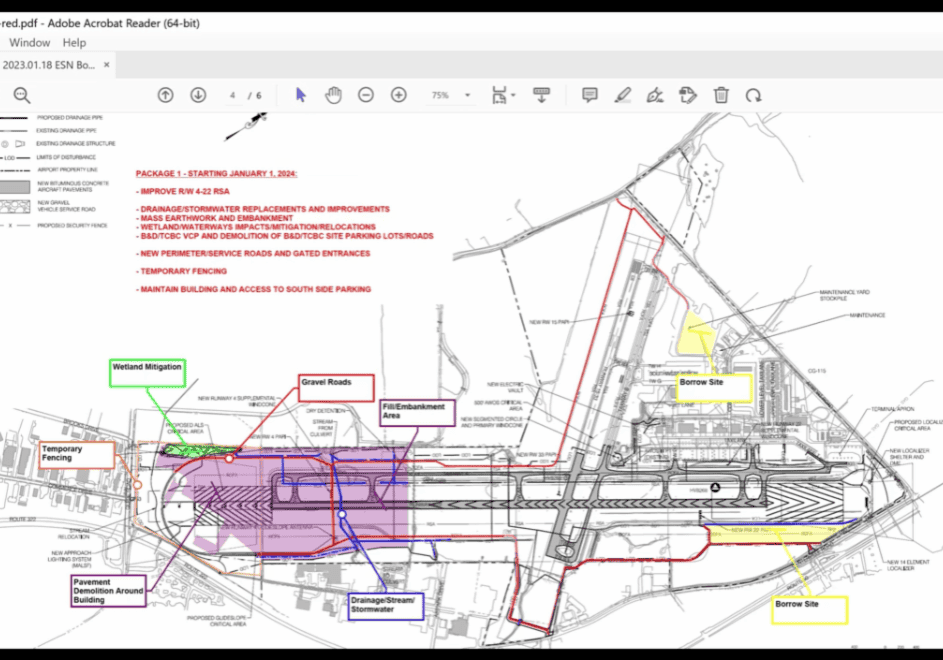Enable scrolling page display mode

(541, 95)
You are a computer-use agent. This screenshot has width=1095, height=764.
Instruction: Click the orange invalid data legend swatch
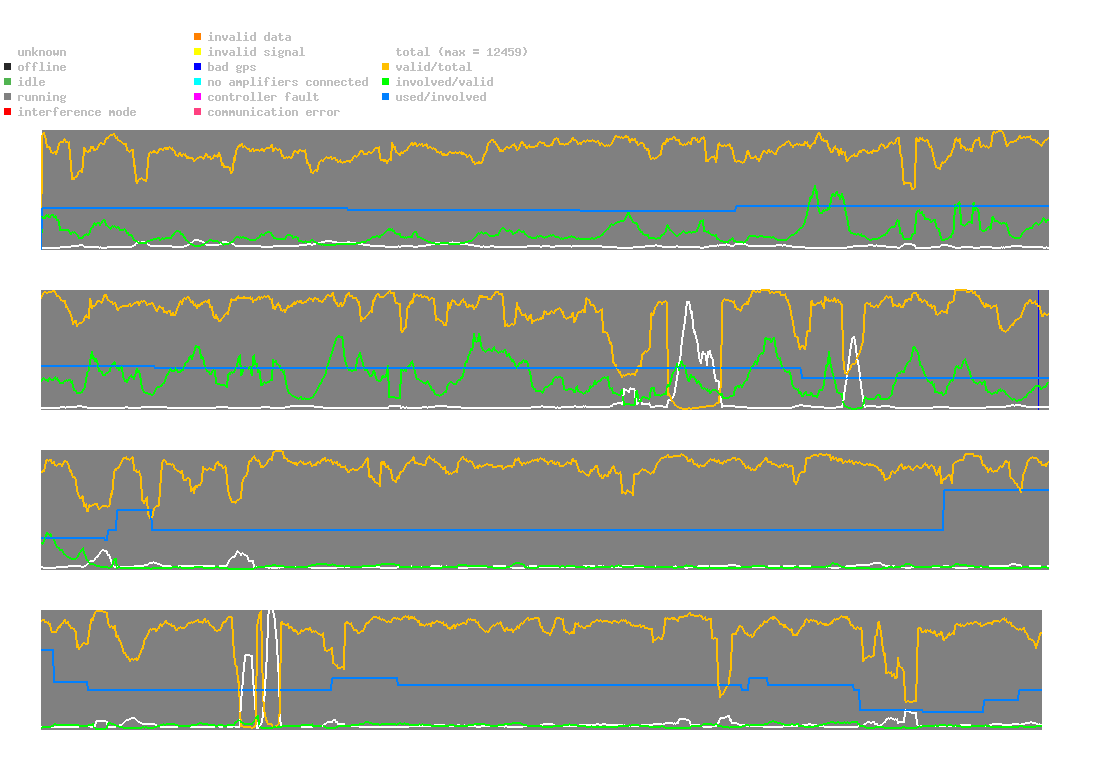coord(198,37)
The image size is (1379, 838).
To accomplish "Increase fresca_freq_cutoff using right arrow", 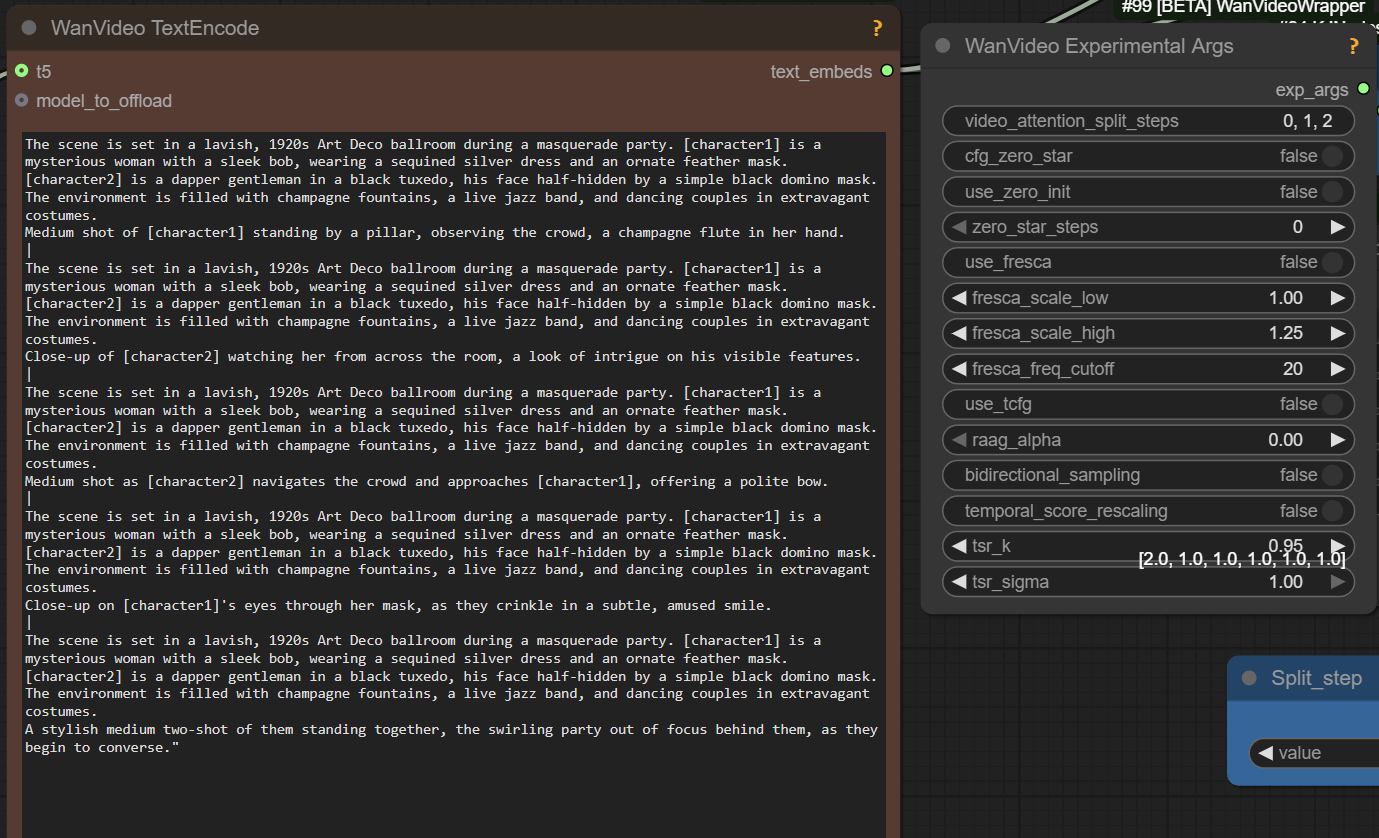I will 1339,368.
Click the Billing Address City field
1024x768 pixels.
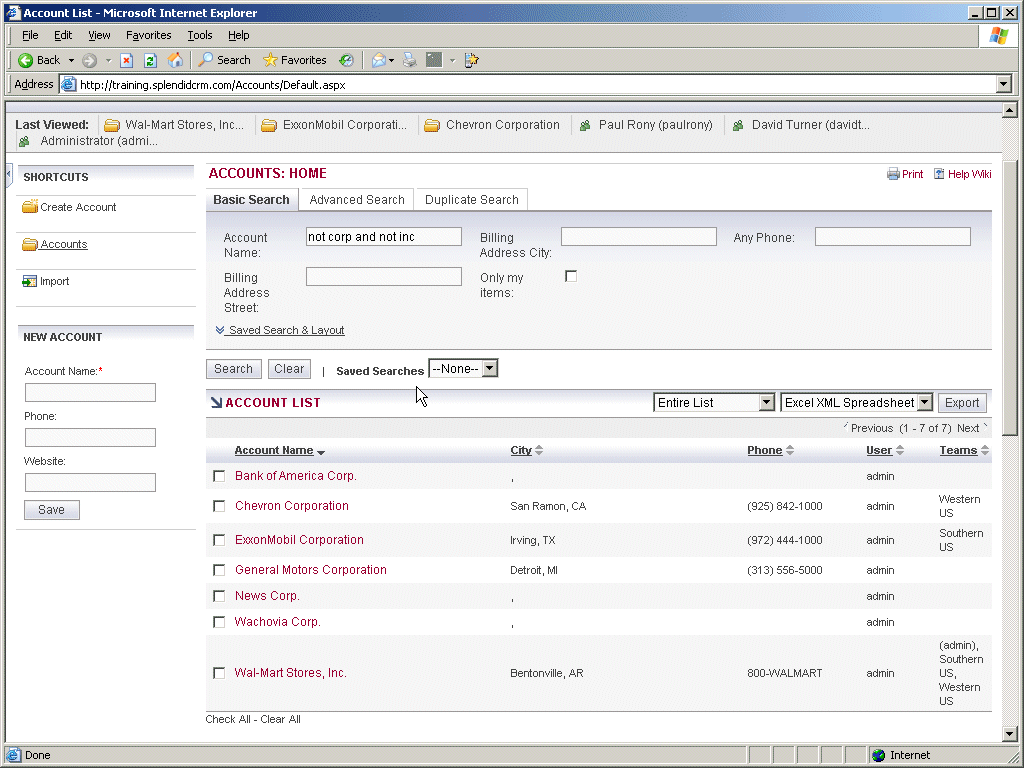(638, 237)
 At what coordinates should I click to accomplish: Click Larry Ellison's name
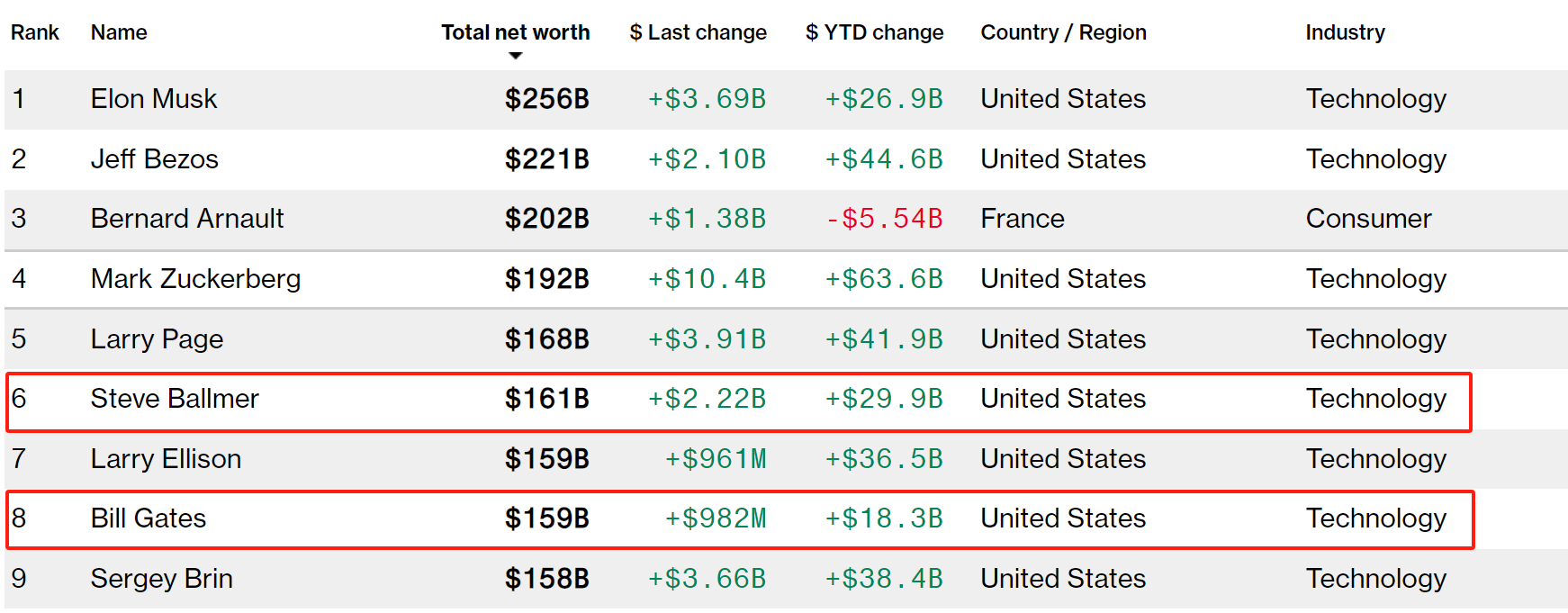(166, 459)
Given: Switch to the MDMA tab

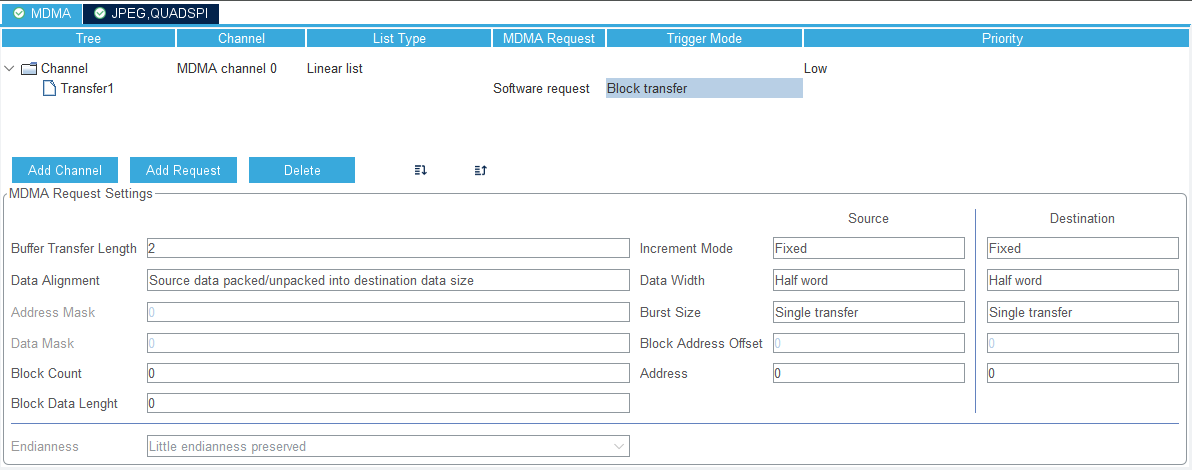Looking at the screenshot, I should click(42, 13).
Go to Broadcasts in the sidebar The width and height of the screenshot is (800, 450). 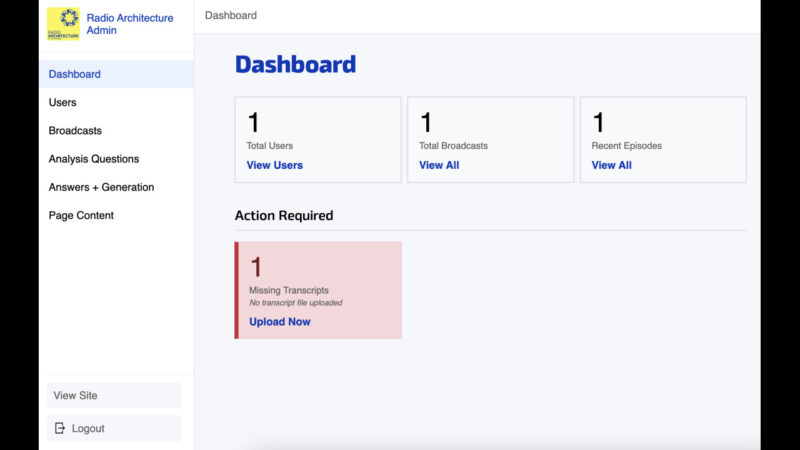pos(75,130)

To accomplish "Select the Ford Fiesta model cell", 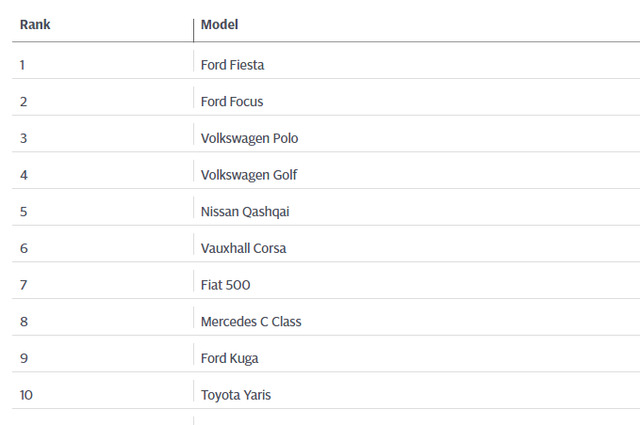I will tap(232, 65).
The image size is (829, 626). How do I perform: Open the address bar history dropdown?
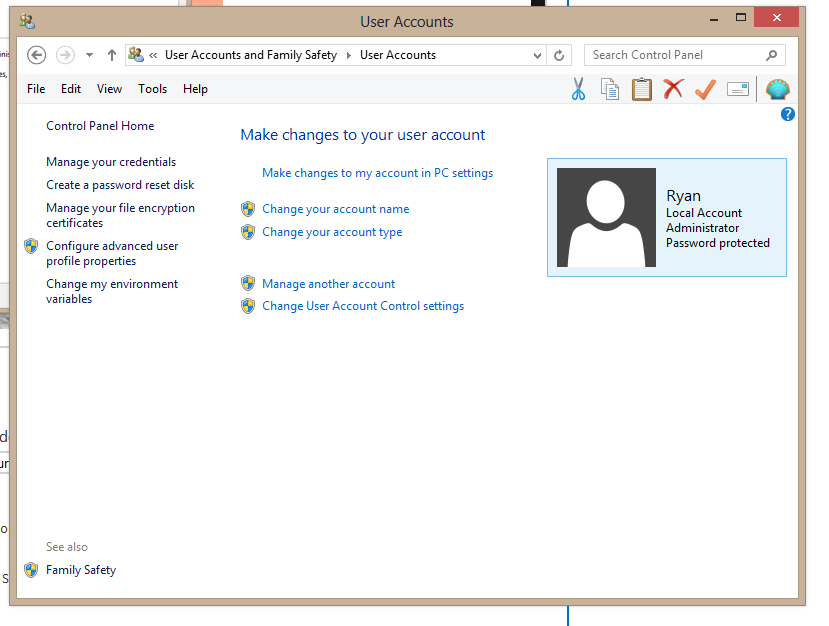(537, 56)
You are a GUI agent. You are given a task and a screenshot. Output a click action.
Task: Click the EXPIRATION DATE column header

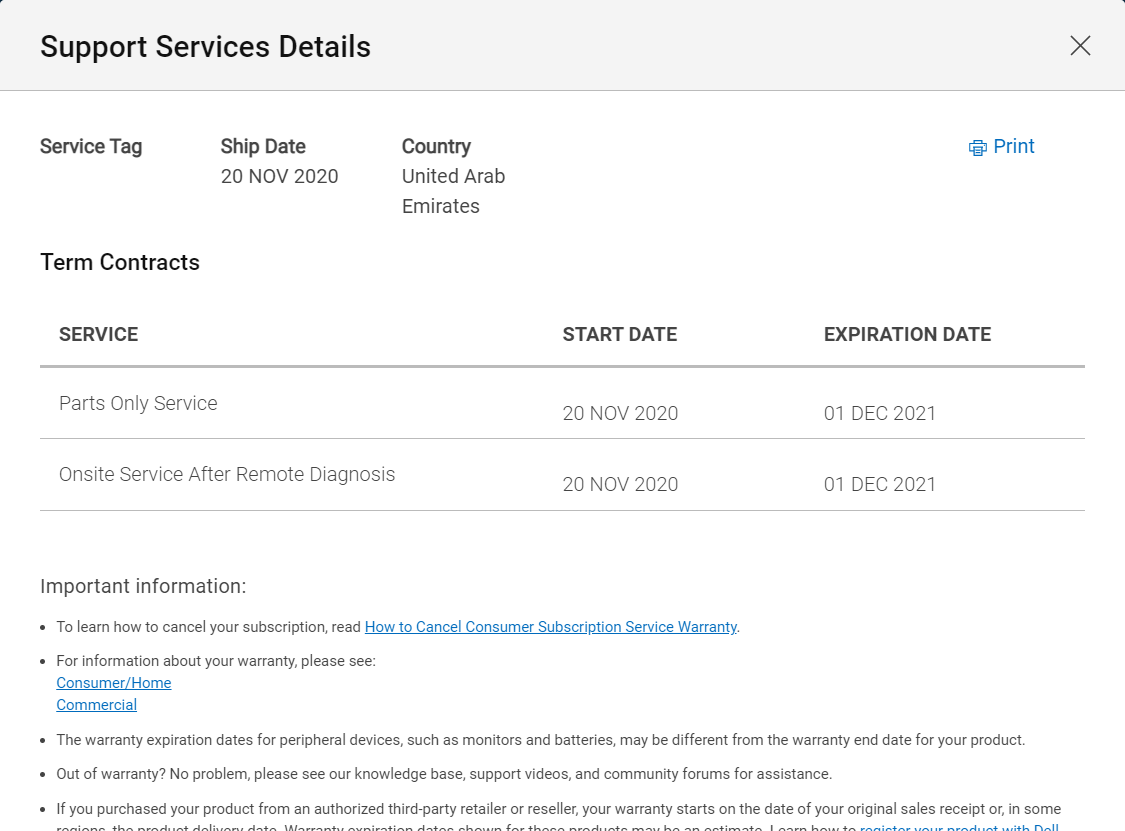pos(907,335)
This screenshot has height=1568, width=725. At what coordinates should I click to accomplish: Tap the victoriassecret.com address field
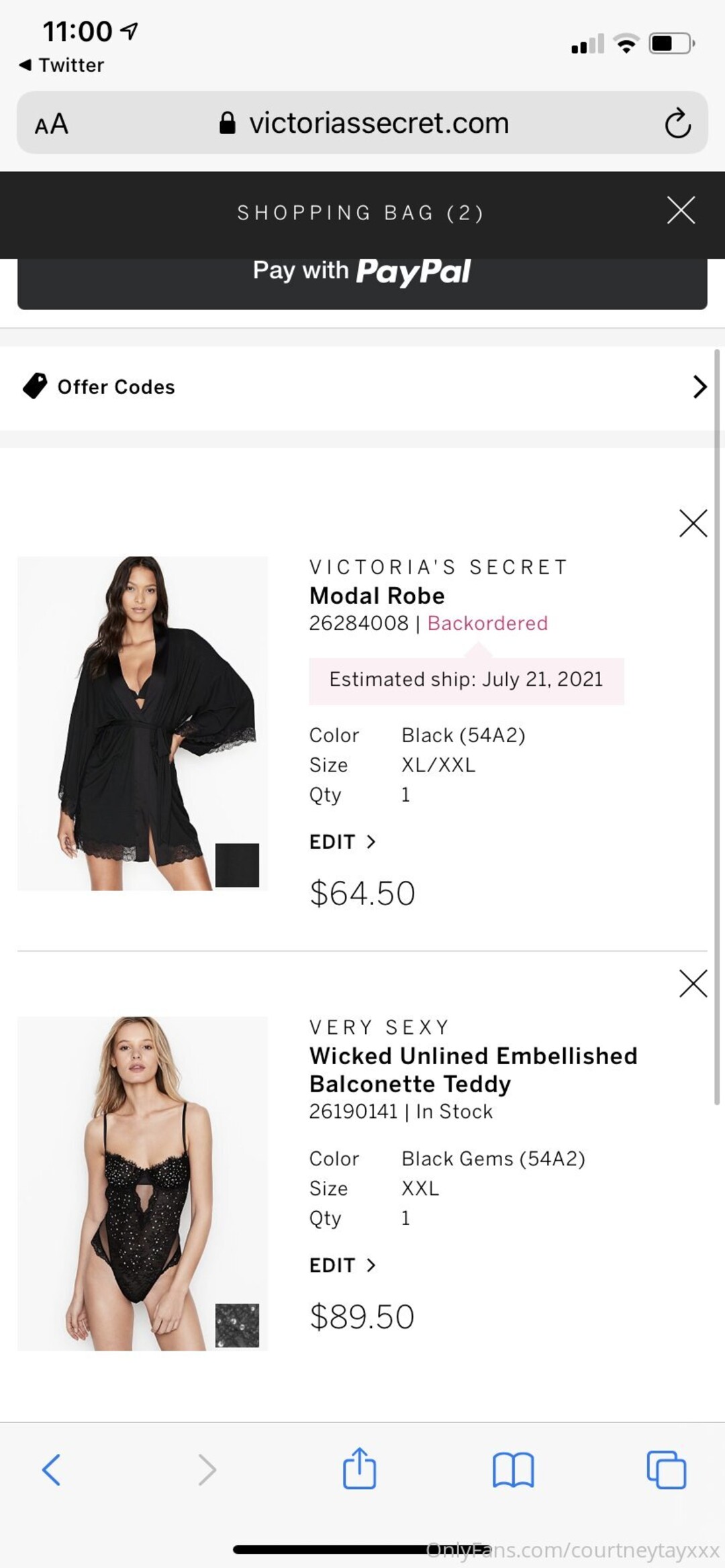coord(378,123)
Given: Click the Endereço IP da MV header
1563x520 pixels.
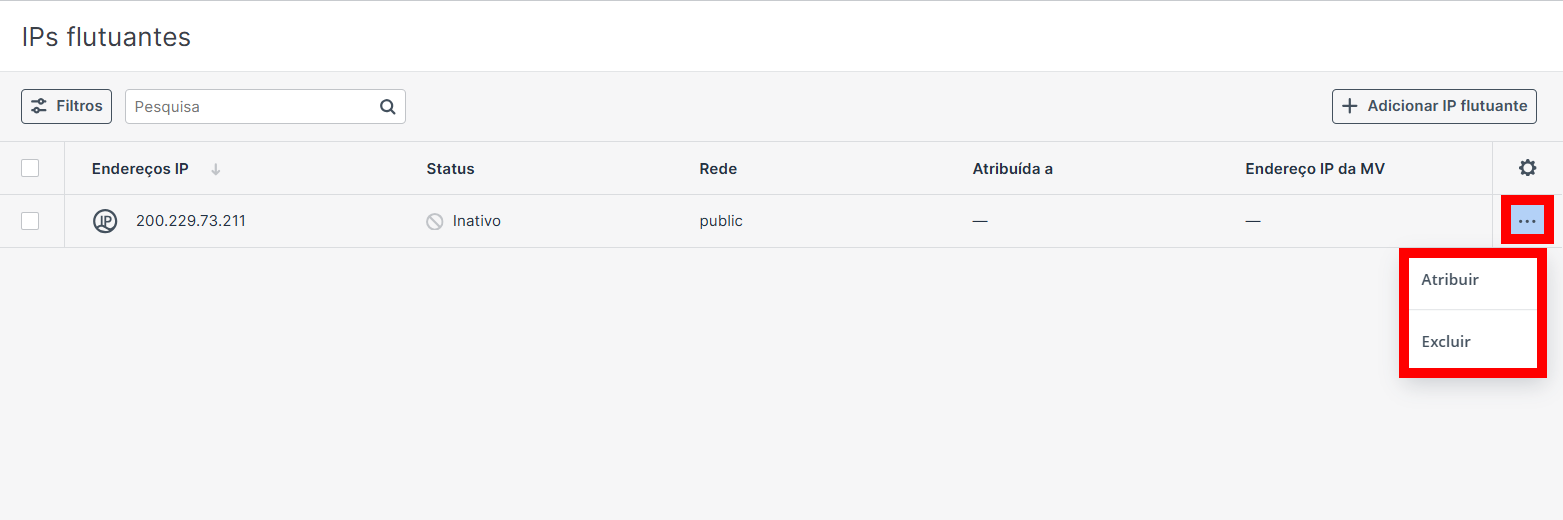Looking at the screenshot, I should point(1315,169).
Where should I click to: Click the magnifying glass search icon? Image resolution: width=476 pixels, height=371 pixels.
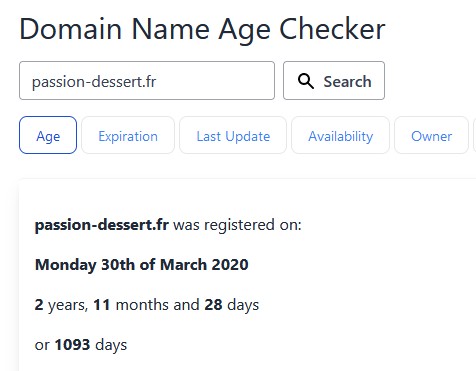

----------

» **Exercise**
When a line of the records holds the word "agent", copy that line.

» **Reply to the task**
You are a computer-use agent. This screenshot has width=1095, height=764.
You are a GUI agent. You are given a task and a screenshot. Output a click action.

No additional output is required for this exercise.